While summer in Istria is marked by beautiful in-season tomatoes and other light, lovely foods, autumn brings with it comfort foods like hearty handmade pasta you’d associate with Italy and braised stews. People forget that Istria shares much heritage with Italy, having been a stronghold of the Venetians for centuries, and pasta is an autumnal delight in much of Istria too.

I fell in love with handmade gnocchi topped with a braised stew of Istria’s heritage cattle, the Boskarin, a flavourful, rich beef that is well-served with hours of stovetop stewing. I enjoyed my gnocchi in the beautiful coastal town of Rovinj so much that I went back for the same meal two nights in a row.
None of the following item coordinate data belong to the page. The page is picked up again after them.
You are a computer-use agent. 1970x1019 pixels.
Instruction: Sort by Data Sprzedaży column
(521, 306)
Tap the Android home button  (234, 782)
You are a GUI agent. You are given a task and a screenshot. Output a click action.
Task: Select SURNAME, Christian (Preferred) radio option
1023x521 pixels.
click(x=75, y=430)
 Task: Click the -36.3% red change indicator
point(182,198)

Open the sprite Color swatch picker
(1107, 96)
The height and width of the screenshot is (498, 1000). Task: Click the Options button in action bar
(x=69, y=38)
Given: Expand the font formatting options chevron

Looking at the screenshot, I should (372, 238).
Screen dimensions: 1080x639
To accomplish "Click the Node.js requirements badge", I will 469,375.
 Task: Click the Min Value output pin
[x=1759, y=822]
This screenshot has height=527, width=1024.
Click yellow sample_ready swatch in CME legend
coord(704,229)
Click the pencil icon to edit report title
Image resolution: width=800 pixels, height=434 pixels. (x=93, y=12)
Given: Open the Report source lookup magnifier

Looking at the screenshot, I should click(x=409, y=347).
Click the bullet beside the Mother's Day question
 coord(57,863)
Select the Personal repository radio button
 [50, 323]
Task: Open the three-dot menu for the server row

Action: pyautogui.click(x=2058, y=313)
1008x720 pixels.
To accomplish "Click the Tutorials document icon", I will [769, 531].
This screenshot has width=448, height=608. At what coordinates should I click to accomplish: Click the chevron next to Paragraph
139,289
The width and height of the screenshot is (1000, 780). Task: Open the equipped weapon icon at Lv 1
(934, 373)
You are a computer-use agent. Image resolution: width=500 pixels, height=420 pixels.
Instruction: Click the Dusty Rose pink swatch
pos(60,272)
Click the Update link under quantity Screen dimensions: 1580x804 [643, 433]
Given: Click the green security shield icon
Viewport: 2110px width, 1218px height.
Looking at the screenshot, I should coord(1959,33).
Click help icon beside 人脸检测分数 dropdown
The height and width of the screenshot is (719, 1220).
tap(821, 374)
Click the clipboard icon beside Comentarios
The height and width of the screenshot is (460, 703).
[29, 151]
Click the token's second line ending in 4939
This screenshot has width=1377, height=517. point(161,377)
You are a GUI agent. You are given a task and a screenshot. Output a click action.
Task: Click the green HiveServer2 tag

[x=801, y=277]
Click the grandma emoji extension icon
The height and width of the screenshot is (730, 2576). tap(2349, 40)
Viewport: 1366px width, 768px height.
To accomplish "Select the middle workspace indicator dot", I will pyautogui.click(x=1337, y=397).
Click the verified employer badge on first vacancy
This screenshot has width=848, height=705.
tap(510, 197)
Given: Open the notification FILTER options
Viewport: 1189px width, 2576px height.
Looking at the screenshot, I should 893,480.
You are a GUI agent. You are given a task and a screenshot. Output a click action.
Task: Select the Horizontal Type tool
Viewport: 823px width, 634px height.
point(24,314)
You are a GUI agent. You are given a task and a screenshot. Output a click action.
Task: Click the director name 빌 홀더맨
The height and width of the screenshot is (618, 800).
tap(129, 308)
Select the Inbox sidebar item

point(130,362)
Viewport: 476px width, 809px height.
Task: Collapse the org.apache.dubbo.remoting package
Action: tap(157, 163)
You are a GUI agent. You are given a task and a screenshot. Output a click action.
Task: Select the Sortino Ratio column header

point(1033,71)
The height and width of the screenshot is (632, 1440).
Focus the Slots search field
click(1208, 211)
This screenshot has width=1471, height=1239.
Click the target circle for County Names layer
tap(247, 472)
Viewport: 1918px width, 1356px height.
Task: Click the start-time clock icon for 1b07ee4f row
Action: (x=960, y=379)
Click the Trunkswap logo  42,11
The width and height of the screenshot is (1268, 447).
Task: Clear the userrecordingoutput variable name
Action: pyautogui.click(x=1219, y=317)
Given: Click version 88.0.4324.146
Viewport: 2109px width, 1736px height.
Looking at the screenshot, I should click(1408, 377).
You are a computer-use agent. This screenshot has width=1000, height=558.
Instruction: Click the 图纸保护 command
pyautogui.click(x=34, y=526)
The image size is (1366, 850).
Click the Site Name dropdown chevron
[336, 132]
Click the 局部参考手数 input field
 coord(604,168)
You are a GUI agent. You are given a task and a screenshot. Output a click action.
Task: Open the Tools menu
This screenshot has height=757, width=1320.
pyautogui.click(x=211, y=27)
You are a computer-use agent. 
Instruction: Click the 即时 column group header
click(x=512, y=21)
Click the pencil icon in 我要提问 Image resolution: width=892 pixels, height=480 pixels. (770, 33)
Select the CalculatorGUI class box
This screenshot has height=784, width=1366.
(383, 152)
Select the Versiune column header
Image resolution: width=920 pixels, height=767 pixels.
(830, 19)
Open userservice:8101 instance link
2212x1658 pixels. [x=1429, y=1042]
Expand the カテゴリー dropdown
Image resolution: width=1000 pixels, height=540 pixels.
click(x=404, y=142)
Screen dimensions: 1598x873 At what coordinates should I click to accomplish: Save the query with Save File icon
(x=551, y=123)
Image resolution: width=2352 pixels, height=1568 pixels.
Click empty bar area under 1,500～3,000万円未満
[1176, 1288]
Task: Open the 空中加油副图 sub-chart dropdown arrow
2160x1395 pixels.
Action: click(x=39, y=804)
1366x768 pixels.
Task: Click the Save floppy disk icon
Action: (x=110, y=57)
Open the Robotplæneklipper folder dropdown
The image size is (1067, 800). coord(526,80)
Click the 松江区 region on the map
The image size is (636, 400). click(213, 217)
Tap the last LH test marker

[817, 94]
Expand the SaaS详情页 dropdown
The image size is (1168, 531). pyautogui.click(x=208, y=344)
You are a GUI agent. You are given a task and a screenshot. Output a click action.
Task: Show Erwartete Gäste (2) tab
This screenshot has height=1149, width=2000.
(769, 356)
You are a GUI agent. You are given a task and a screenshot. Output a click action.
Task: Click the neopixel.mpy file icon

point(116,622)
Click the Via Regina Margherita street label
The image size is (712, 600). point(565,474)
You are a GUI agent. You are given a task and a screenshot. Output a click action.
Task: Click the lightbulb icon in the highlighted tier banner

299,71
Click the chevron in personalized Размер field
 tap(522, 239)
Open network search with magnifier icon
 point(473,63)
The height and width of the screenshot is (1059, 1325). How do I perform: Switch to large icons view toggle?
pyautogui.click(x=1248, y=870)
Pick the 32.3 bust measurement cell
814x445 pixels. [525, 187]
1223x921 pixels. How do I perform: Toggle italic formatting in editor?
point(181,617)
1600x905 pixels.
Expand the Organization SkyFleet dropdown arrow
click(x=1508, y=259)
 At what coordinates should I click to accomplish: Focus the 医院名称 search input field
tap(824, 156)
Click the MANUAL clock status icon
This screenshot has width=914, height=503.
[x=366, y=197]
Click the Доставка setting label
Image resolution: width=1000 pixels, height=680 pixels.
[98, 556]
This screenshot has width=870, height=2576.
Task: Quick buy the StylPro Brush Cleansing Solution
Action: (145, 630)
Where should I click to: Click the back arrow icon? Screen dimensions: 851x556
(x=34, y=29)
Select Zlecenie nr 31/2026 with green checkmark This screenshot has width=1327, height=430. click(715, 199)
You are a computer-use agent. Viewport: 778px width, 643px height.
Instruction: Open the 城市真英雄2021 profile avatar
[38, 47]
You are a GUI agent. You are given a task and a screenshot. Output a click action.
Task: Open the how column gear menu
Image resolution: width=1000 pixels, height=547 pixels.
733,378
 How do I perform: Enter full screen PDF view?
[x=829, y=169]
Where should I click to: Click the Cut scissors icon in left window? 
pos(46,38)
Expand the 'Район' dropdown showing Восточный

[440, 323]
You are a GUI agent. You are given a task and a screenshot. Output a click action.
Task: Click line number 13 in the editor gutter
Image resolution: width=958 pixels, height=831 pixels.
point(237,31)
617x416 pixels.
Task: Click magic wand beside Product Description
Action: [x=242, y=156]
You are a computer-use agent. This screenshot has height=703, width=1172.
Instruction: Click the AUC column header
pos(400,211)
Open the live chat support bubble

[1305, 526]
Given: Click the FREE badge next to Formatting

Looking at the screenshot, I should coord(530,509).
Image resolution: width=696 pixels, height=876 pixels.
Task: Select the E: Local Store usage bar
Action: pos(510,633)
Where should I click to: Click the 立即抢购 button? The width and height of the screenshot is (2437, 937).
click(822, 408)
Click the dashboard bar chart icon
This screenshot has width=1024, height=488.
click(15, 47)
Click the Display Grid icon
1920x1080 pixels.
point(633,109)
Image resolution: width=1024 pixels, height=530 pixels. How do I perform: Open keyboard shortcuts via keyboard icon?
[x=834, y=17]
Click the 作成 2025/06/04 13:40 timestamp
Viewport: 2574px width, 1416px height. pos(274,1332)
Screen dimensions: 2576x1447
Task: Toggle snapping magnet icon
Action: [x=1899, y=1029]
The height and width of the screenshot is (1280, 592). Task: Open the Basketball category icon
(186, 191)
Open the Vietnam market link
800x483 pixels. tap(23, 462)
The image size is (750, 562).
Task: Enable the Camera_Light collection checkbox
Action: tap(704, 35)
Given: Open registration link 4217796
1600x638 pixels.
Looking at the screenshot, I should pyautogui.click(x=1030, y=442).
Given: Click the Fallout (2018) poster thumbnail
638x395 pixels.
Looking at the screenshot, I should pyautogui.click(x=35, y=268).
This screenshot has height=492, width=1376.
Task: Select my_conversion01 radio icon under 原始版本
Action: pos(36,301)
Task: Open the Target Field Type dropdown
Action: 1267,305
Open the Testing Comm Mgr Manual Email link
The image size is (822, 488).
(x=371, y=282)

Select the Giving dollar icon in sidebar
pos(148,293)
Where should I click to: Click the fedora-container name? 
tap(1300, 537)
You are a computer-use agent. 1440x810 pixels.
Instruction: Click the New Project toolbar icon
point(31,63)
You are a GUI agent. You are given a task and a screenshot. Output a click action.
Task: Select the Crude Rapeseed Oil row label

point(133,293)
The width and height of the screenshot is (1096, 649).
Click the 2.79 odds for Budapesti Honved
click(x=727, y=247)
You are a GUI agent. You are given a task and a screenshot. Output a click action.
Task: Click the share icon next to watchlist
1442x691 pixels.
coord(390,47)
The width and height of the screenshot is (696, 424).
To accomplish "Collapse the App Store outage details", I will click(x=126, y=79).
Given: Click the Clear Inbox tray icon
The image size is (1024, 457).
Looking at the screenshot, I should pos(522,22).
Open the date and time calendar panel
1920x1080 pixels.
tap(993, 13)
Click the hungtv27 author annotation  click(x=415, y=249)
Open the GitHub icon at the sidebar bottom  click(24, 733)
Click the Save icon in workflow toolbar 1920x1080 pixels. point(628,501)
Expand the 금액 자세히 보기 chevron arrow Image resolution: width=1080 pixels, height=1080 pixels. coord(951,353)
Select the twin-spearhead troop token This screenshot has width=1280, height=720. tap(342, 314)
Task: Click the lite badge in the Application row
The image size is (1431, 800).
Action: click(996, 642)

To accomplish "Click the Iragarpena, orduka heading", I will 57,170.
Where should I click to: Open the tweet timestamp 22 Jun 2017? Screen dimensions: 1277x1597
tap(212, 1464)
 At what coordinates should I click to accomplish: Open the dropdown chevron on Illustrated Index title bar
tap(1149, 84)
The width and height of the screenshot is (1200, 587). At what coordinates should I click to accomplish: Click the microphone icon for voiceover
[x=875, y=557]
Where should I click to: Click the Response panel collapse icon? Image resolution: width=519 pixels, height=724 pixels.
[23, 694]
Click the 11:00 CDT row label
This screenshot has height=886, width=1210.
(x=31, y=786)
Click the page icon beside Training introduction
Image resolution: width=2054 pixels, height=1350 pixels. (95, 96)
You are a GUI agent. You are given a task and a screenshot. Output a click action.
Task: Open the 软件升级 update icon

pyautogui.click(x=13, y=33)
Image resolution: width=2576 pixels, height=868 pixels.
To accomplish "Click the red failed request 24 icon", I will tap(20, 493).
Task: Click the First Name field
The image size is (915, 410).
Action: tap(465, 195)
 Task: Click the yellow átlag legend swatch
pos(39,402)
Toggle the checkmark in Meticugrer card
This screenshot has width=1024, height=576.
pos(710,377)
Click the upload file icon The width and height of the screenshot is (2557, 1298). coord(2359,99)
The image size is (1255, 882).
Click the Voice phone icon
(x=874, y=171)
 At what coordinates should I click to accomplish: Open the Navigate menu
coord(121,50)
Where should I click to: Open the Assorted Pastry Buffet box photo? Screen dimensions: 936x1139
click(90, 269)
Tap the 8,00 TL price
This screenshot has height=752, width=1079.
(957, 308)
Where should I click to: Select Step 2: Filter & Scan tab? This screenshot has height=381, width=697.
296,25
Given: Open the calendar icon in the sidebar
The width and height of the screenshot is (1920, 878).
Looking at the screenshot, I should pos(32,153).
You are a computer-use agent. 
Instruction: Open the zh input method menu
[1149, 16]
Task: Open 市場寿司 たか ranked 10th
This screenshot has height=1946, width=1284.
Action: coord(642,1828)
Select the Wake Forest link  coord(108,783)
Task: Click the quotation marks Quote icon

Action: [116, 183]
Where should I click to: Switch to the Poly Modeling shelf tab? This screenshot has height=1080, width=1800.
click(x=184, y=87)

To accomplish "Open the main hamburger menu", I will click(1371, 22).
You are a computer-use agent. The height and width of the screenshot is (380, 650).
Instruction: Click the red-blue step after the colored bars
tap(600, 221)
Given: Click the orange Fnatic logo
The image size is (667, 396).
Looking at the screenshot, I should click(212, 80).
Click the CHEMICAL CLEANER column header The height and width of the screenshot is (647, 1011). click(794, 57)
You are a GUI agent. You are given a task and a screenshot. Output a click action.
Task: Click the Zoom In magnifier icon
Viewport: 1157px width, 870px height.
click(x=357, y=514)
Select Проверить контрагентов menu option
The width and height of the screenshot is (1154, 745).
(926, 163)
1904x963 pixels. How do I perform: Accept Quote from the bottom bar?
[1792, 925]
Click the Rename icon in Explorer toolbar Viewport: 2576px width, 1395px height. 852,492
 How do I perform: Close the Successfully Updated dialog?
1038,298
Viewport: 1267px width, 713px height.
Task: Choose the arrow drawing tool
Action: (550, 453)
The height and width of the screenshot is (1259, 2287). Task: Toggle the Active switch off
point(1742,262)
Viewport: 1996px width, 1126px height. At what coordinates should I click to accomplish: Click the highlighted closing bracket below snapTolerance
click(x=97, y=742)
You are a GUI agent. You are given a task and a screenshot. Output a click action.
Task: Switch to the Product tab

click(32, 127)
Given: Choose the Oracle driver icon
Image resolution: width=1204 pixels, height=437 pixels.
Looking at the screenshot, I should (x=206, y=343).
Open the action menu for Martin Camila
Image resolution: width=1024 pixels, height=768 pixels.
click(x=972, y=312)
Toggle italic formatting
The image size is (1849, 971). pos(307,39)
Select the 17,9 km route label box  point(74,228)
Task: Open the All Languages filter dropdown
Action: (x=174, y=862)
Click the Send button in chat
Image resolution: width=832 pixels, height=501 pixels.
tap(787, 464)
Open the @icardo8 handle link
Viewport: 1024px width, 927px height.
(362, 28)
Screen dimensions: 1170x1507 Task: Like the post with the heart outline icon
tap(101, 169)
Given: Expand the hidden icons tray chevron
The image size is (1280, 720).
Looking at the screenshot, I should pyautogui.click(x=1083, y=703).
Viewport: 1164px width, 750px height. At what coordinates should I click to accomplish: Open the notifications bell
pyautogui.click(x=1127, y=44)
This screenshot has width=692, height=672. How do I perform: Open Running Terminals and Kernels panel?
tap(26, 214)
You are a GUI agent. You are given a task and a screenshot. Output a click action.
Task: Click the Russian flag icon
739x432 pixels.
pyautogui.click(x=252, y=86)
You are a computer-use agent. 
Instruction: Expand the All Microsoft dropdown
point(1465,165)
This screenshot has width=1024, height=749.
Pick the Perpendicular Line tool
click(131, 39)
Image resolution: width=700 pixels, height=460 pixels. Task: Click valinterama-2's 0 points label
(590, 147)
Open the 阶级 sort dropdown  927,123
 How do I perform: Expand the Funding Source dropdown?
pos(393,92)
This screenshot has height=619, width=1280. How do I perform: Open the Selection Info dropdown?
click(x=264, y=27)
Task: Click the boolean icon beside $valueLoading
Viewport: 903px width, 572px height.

Yes, Istria is a stunning beauty in the summer. However, when October and November roll around, that beauty is still there, just in different shades and with moody weather that shows you its beauty is anything but seasonal. Autumn fogs give way to vibrant sunsets. End-of-season grape vines dotting the landscape become brilliant red, complementing fog-soaked grassy hills and endless stands of golden autumnal oaks.

A last sunrise in Motovun | Croatia Travel Blog
Motovun Sunrise. Photo Credit: Steffani Cameron

If you’re considering an Istrian experience, I say pack your fat pants, rent a car, find some budget-friendly off-season stays on hill-towns, and eat your way through the glory of the harvest season in one of the world’s best-kept foodie secrets.